Copia sin cambios, del fragmento sobre la economía y la política en Chile, el trozo que va desde "La receta económica" hasta "todos sus críticos.".

▶ FRAGMENTO ELEGIDO
________________________

Las políticas económicas están condicionadas por la situación social y política que las pone en práctica y, al mismo tiempo, las modifican. Por lo tanto, las políticas económicas se introducen siempre para alterar las estructuras sociales.

Es curioso que el hombre que escribió un libro titulado Capitalismo y libertad [Milton Friedman, 1962] afirmando que sólo el liberalismo económico clásico puede sustentar una democracia política, pueda ahora divorciar tan fácilmente la economía de la política cuando las teorías económicas que defiende coinciden con una restricción absoluta de todos los derechos y de todas las libertades democráticas.

Sería de esperar que si quienes restringen la empresa privada son considerados responsables de los efectos sociopolíticos de sus medidas, quienes imponen una “libertad económica” sin restricciones también deberían ser considerados responsables, sobre todo cuando la imposición de esta política va inevitablemente acompañada de una represión masiva, hambre, desempleo y la permanencia de un estado policial brutal.

La receta económica y la realidad de Chile

La violación de los derechos humanos, la brutalidad institucionalizada, el control y la supresión drástica de toda forma de disidencia se discuten (y a menudo se condenan) como un fenómeno sólo indirectamente vinculado (incluso completamente ajeno) a las clásicas políticas desenfrenadas de “libre mercado” que han sido aplicadas por la junta militar.

Esta falta de conexión ha sido particularmente característica de las instituciones financieras públicas y privadas que han elogiado y apoyado las políticas económicas adoptadas por el gobierno de Pinochet, al tiempo que lamentaron la “mala imagen internacional” que la junta se ha ganado con su “incomprensible” recurrencia a la tortura, encarcelando y persiguiendo a todos sus críticos.

Robert McNamara justificó una reciente decisión del Banco Mundial de conceder un préstamo de 33 millones de dólares a la junta como una decisión basada en criterios puramente “técnicos”, que no implicaban ninguna relación particular con las actuales condiciones políticas y sociales del país. La misma línea de justificación han seguido los bancos privados estadounidenses.

Probablemente nadie ha expresado mejor esta actitud que el Secretario del Tesoro. Después de una visita a Chile, durante la cual habló sobre las violaciones de derechos humanos cometidas por el gobierno militar, William Simon felicitó a Pinochet por su aporte a la “libertad económica” del pueblo chileno. Este concepto particularmente conveniente de un sistema social en el que la “libertad económica” y el terror político coexisten sin tocarse, permite a sus portavoces financieros sostener su concepto de “libertad” mientras ejercitan su defensa de los derechos humanos.

Profundamente involucrados en la preparación del golpe, los “chicago boys” convencieron a los generales de que estaban preparados para complementar la brutalidad que poseían los militares con los activos intelectuales de los que carecían.

________________________

▶ DATOS PROPORCIONADOS
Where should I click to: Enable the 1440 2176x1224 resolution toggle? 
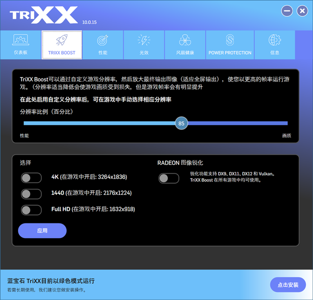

________________________

▶ RESPUESTA DEL EJERCICIO
La receta económica y la realidad de Chile

La violación de los derechos humanos, la brutalidad institucionalizada, el control y la supresión drástica de toda forma de disidencia se discuten (y a menudo se condenan) como un fenómeno sólo indirectamente vinculado (incluso completamente ajeno) a las clásicas políticas desenfrenadas de “libre mercado” que han sido aplicadas por la junta militar.

Esta falta de conexión ha sido particularmente característica de las instituciones financieras públicas y privadas que han elogiado y apoyado las políticas económicas adoptadas por el gobierno de Pinochet, al tiempo que lamentaron la “mala imagen internacional” que la junta se ha ganado con su “incomprensible” recurrencia a la tortura, encarcelando y persiguiendo a todos sus críticos.